─── Provided data ───

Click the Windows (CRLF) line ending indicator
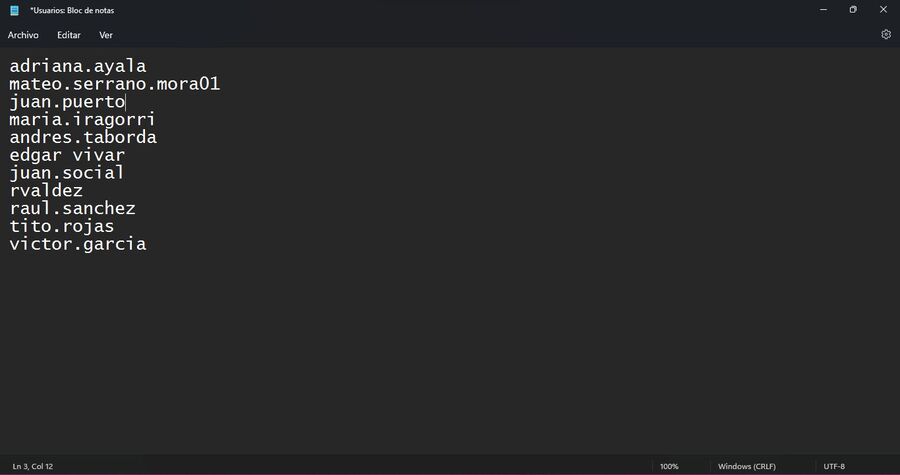 pos(747,466)

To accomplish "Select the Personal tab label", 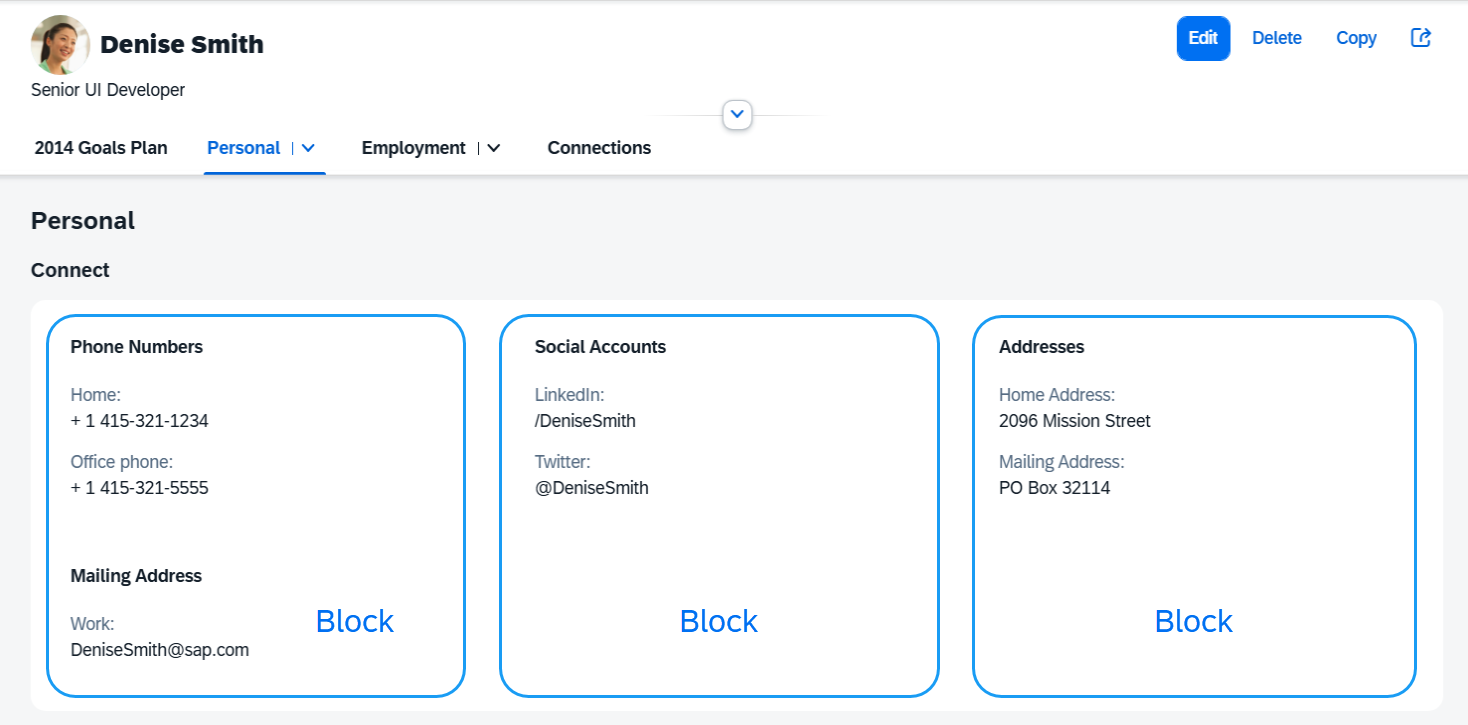I will pyautogui.click(x=243, y=148).
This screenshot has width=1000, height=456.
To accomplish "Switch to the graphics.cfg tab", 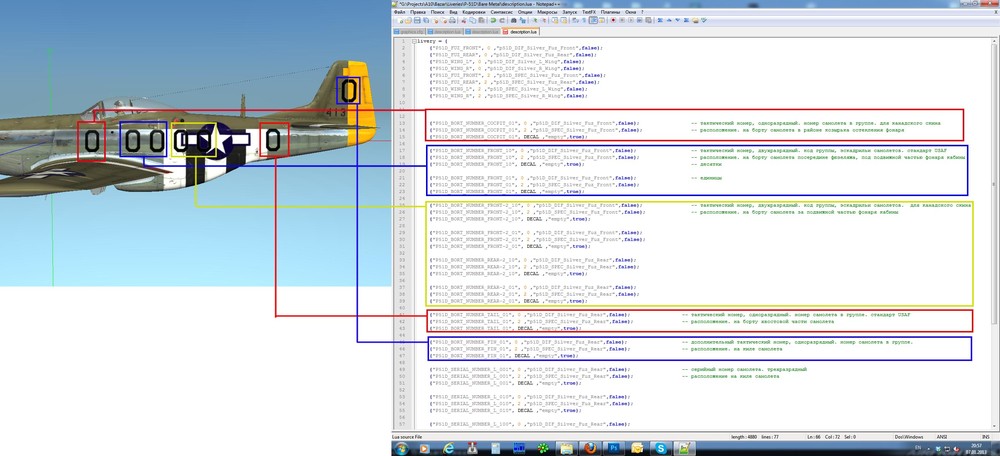I will [411, 32].
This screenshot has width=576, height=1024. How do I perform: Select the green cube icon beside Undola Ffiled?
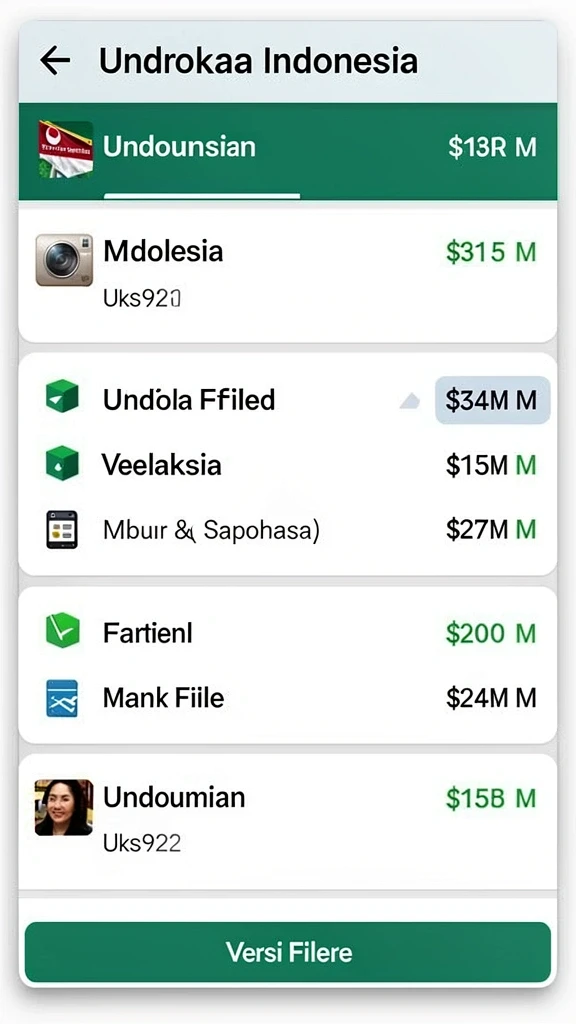[x=62, y=396]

───

» What the exercise asks:
Return each line above that includes the string "screenshot", copying every such line in full.

» Response for this exercise:
This screenshot has width=1000, height=456.
This screenshot has width=576, height=1024. How do I perform: Select the green cube icon beside Undola Ffiled?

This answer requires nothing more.